Thursday, October 05, 2017 1:00 am
Pay back taxes, Amazon told
EU says online retailer owes Luxembourg $295 million
RAF CASERT | Associated Press
BRUSSELS – Amazon has to pay $295 million in back taxes to Luxembourg, the European Union ordered Wednesday, in its latest attempt to tighten the screws on multinationals it says are avoiding taxes through sweetheart deals with individual EU states.
Margrethe Vestager, the EU official in charge of antitrust issues, also took Ireland to court for failing to collect a massive 13 billion euros ($15.3 billion) in back taxes from Apple Inc.
She argued that, like in Amazon's case, the company had profited from a deal with the country that had allowed it to avoid paying most of the taxes the EU felt were due.
The EU has taken aim at such past deals, which member states had used to lure foreign companies in search of a place to establish their EU headquarters.

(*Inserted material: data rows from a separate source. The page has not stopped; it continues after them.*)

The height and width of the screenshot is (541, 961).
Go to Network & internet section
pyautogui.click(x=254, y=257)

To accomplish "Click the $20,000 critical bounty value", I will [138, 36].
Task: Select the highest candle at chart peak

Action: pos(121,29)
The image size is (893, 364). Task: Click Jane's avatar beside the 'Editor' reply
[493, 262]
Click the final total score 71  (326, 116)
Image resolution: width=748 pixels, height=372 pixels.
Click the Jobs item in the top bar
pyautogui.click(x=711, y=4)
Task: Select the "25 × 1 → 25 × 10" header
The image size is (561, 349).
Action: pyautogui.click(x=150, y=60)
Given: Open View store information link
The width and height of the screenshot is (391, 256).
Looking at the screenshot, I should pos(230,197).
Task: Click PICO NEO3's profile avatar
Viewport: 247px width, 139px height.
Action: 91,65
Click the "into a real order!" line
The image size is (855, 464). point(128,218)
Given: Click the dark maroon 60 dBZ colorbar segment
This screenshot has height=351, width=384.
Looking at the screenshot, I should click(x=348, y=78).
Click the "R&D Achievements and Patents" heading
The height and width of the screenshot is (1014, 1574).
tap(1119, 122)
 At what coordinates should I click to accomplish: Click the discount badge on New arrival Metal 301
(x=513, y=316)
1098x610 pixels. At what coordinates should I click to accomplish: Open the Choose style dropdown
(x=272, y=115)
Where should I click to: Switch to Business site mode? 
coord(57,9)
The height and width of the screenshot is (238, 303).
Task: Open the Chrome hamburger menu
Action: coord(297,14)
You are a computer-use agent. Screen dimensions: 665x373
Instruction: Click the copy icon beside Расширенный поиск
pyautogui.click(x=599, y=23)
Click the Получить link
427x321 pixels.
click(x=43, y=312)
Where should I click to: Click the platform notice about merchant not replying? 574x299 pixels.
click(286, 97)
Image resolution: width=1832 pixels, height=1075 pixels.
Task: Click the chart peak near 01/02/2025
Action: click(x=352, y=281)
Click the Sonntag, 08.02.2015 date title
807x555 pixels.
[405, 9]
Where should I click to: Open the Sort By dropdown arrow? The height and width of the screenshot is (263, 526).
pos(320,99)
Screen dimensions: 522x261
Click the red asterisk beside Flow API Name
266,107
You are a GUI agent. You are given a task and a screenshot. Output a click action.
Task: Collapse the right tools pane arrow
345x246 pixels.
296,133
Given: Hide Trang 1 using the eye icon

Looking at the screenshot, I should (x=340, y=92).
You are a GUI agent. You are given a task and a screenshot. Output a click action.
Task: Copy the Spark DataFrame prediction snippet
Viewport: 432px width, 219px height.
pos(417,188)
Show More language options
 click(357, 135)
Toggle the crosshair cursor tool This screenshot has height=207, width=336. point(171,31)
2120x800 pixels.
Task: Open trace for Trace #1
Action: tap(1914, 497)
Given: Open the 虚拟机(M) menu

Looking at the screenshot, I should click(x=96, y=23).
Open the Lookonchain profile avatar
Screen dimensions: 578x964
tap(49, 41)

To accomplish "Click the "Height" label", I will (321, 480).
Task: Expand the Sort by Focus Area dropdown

The practice led to EU states competing with each other and multinationals playing them off one another.
EU states are now trying to harmonize their tax rules, but Wednesday's and previous rulings seek to redress years of tax avoidance.
U.S. online retailer Amazon had unfairly profited from special low tax conditions since 2003 in tiny Luxembourg, where its European headquarters are based, Vestager said.
As a result, almost three quarters of Amazon's profits in the EU were not taxed, she said.
“In other words, Amazon was allowed to pay four times less tax than other local companies subject to the same national tax rules,” she said. The issue is not so much that the companies got tax breaks but that they were available only to them.
Amazon said it believed it had not received any special treatment from Luxembourg and would consider appealing. “We paid tax in full accordance with both Luxembourg and international tax law.”